BOSTON, April 11, 2012 – Last evening the AIC Center hosted “Bangladesh: The Politics of Diaspora, Religion and Gender,” a panel discussion by local experts who took a fresh look at how religion and immigration are influencing the state of human rights and women’s rights in Bangladesh and in the extensive Bangladeshi diaspora. The event was co-sponsored by the Center for Gender Security and Human Rights at UMass Boston.

Bangladesh has the fourth largest Muslim population in the world and is among the major sources of global migrants along with Mexico, India, China and Russia. The discussion was moderated by Dr. Bandana Purkaysatha, professor of sociology and Asian-American studies at the University of Connecticut and the co-author of “Living Our Religions: Hindu and Muslim South Asian American Women Narrate Their Experiences.”

Two fascinating and thoroughly accomplished women comprised the panel.
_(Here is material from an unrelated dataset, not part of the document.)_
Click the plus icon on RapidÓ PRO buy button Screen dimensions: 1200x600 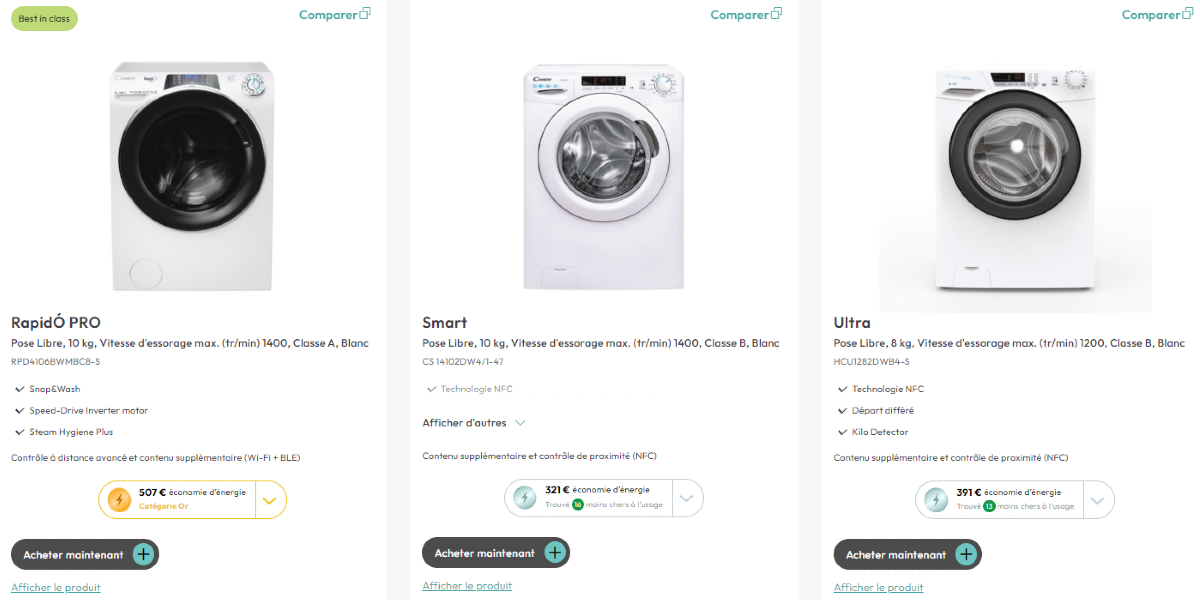click(143, 554)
Dr. Elora Chowdhury is an assistant professor of women’s studies at the University of Massachusetts. Her recent book “Transnationalism Reversed” examines the state of women’s movement through a focus on acid attacks and organizing against acid violence in Bangladesh. Dr. Nazli Kibria is an associate professor of sociology at Boston University. She analyzed the effects of migration and the variety of migrant experiences in her book “Muslims in Motion: Islam and National Identity in the Bangladeshi Diaspora.”

The forum began with the panelists reading from their books and went on to illuminate some critical issues within the global Bangladeshi community.
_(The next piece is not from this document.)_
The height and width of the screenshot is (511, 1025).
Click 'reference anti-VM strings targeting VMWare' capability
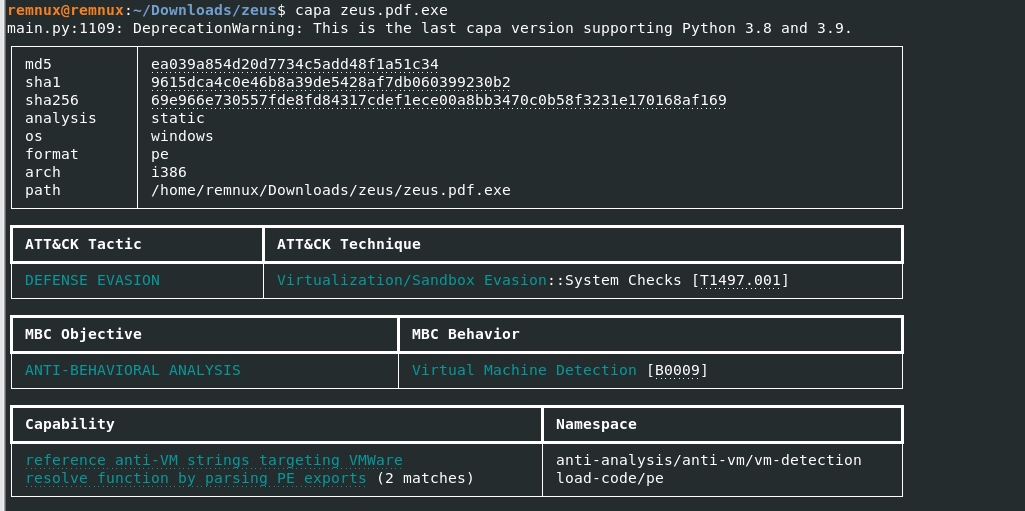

Dr. Kibria shared her motivation to write a study of the Bangladeshi migrant experience. “I was deeply disturbed by the way in which Muslims were homogenized in scholarship and in public discourse,” she said. In reality, Muslim community within a single country is extremely diverse, and diasporic communities are even more complex. A migrant experience is different for a Bangladeshi moving to a Muslim-majority or a Muslim-minority country. Perceptions are also shaped by one’s gender and class. Islam’s role in migrants’ new lives differs as well, Kibria said.

Dr. Chowdhury discussed the problem of acid-throwing in Bangladesh and the issues in cooperation among local activists and international organizations. Acid-throwing must be seen as both gender violence and structural violence, Chowdhury emphasized. Two thirds of victims are women. However, rejection of sexual advances and romantic love motivate only 17% of attacks. While Bangladesh passed legislation specifically aimed towards criminalizing acid-throwing, enforcement of the law lags and perpetrators often go unpunished.

The event concluded with book signings and one-on-one interactions between the authors and attendees.